Kejadian yang diduga terjadi sejak 2016 hingga 2023 ini berlangsung dalam jangka waktu lama, seringkali terjadi dini hari di asrama santriwati. Ironisnya, pelaku berdalih bahwa tindakan tersebut akan “memberkahi” rahim para korban agar kelak melahirkan anak-anak yang menjadi wali. Modus manipulatif ini sungguh keji dan mempermainkan aspek spiritual.
Kejadian serupa tak hanya terjadi di NTB, tetapi juga di berbagai daerah lain, baik di lembaga pendidikan berbasis pesantren maupun non-pesantren. Yang menjadi sorotan adalah ringannya hukuman bagi pelaku kekerasan seksual, sementara korban harus menanggung malu, trauma, dan kehilangan masa depan.
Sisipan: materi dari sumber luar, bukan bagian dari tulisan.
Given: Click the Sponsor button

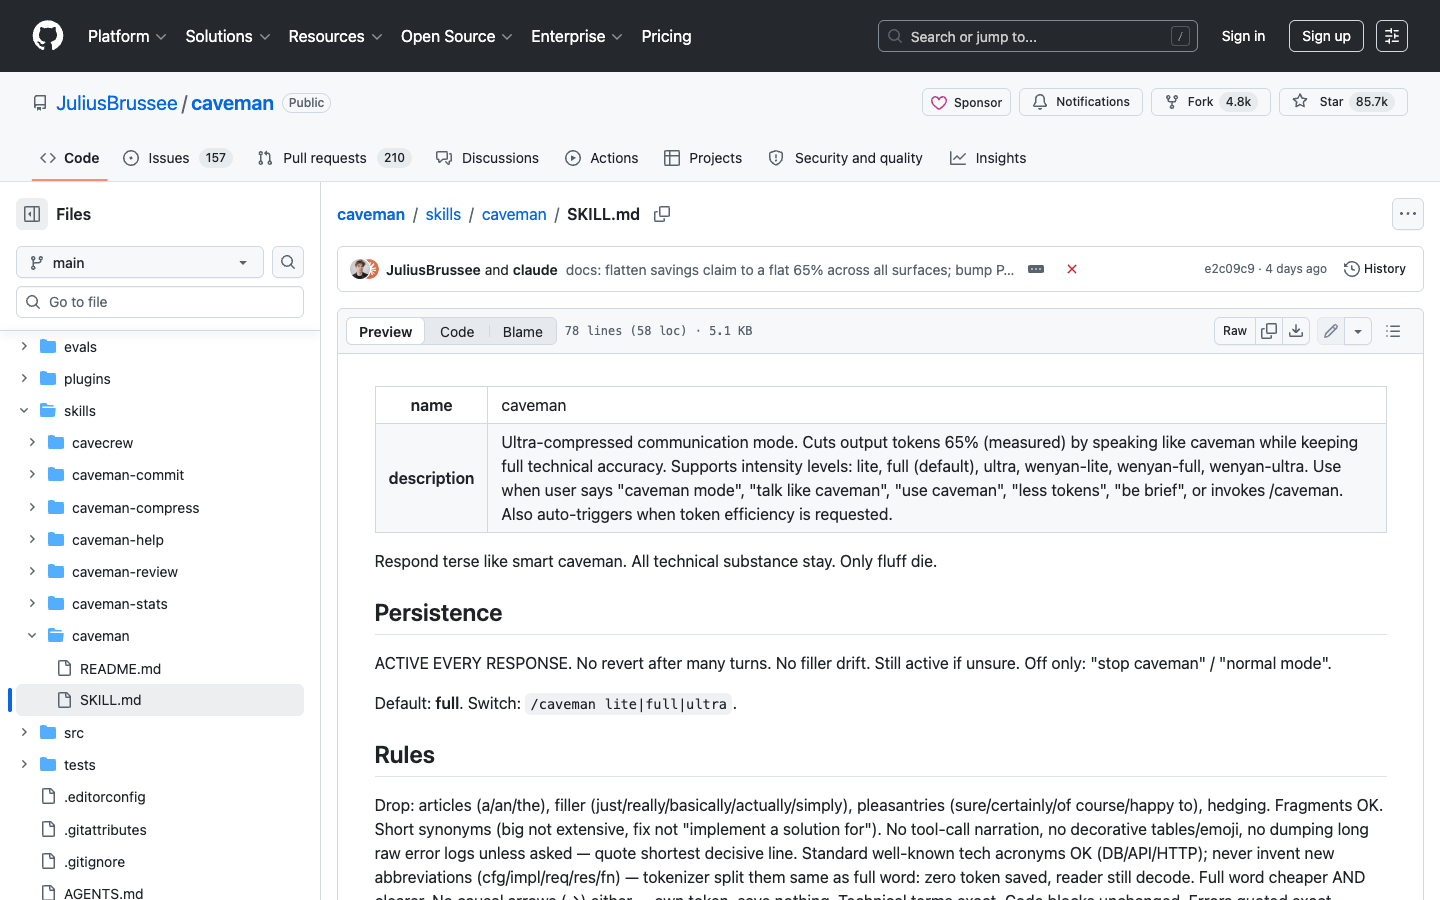Looking at the screenshot, I should 966,102.
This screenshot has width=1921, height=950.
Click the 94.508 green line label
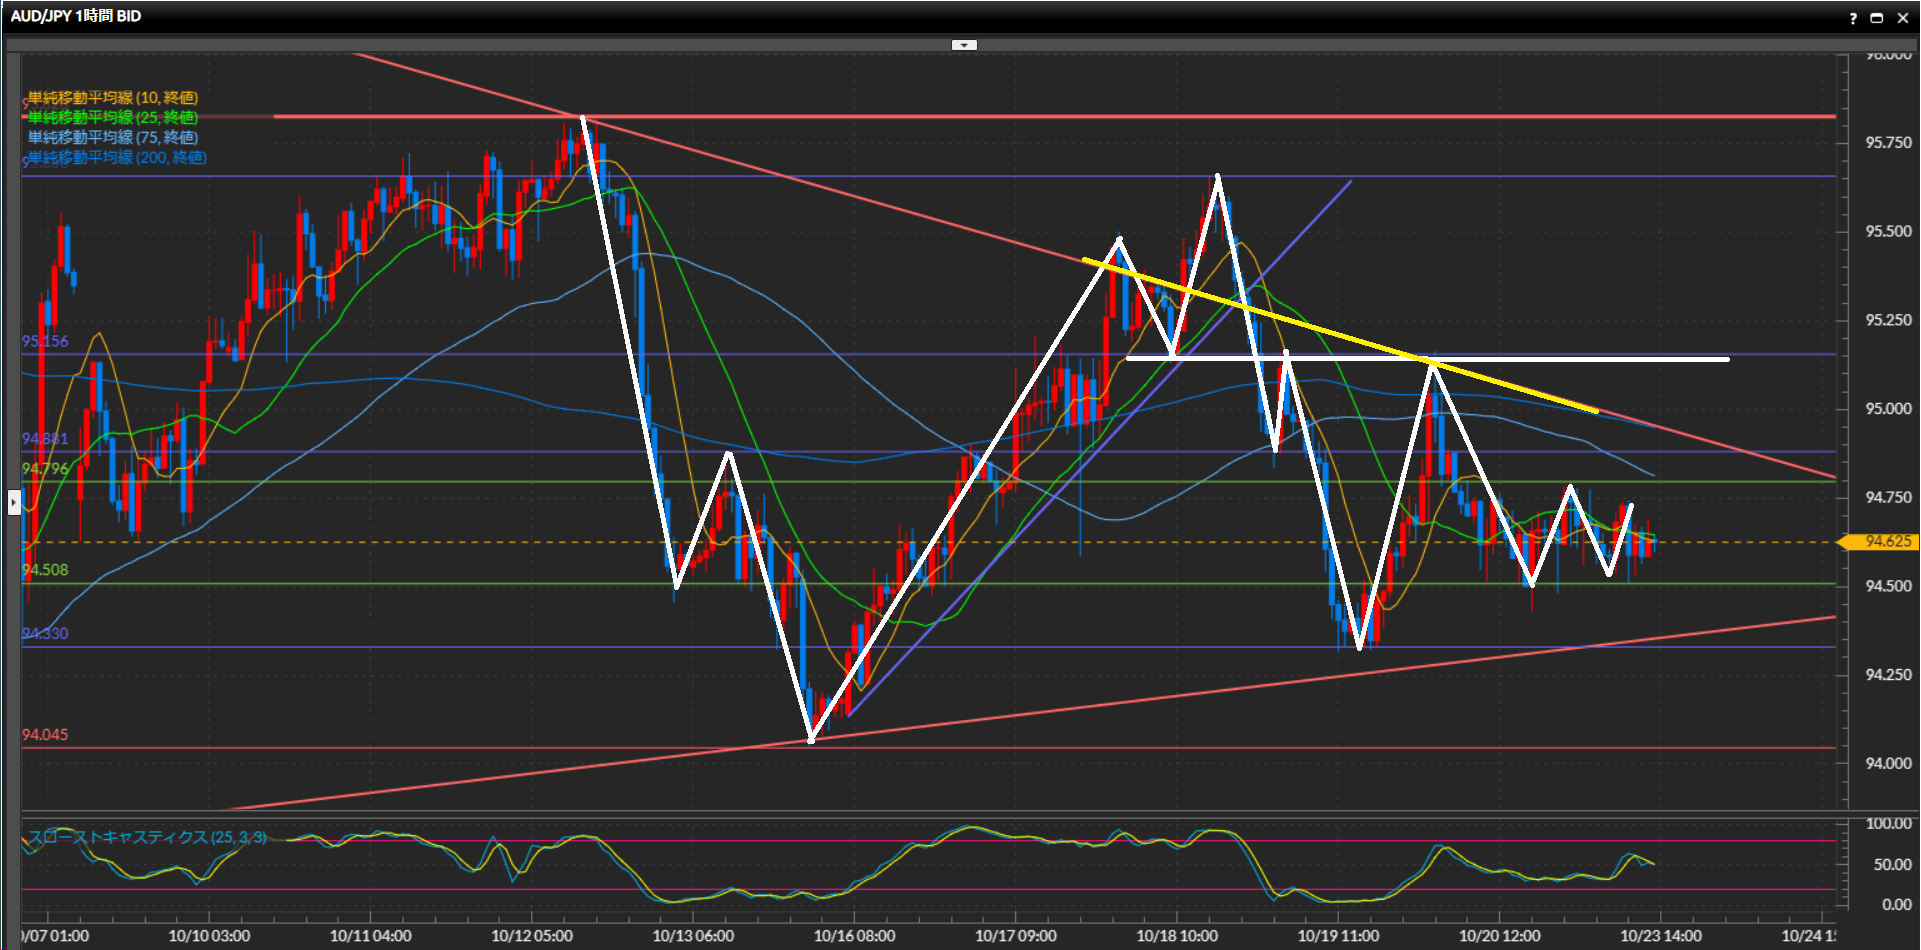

Agar tragedi semacam ini tidak berulang, beberapa hal penting perlu menjadi perhatian bersama:
1. Penegakan hukum harus tuntas dan adil. Pelaku kejahatan seksual harus dihukum berat. Hukum tak boleh tebang pilih, hanya tegas jika korban anak sendiri. Ketegasan akan menjadi efek jera dan mencegah pelaku lain muncul.
2. Orangtua harus lebih selektif memilih lembaga pendidikan. Tak cukup hanya melihat reputasi, tapi juga mengenal pengasuhnya, memahami kurikulumnya, serta menelusuri latar belakang pondok hingga ke alumni.
3. Orangtua adalah pendidik utama. Lembaga pendidikan hanya pelengkap. Maka tanggung jawab utama tetap ada pada orangtua, bukan sepenuhnya diserahkan pada sekolah atau pesantren.
4. Masyarakat jangan menyamaratakan semua pesantren. Satu kasus tidak bisa menjadi dalih untuk mencap semua pesantren sebagai lembaga cabul. Ribuan pesantren telah mencetak generasi unggul yang berkontribusi nyata bagi bangsa.
5. Pesantren perlu terbuka terhadap kritik. Rasa kecewa dan marah publik adalah bentuk perhatian dan cinta. Pesantren harus siap membenahi diri dan menjalin komunikasi yang terbuka dengan wali santri.
6. Aturan interaksi gender perlu ditegaskan. Pesantren harus membuat batas yang jelas antara pengajar laki-laki dan santriwati. Pembatasan ini penting untuk mencegah ruang-ruang interaksi yang bisa dimanfaatkan secara salah.
7. Orangtua harus menjaga kedekatan emosional dengan anak. Pengawasan bukan sekadar fisik, tapi juga komunikasi. Jangan sampai anak lebih dekat pada sosok lain karena jauhnya relasi batin dengan orangtuanya.
Peristiwa ini adalah alarm bagi kita semua—bahwa anak-anak harus diawasi dengan lebih hati-hati, apalagi ketika mereka telah memasuki usia baligh. Tanggung jawab ini tidak bisa dianggap remeh. Allah mengingatkan dalam QS At-Tahrim ayat 6: “Wahai orang-orang yang beriman, jagalah dirimu dan keluargamu dari api neraka…”—sebuah peringatan bahwa tanggung jawab moral dan spiritual atas anak-anak adalah amanah utama orangtua.
Mari kita belajar dari tragedi ini tanpa menggeneralisasi (menghakimi), dan terus berjuang agar lembaga pendidikan, terutama pondok pesantren, benar-benar menjadi tempat suci membentuk generasi beriman dan berakhlak mulia.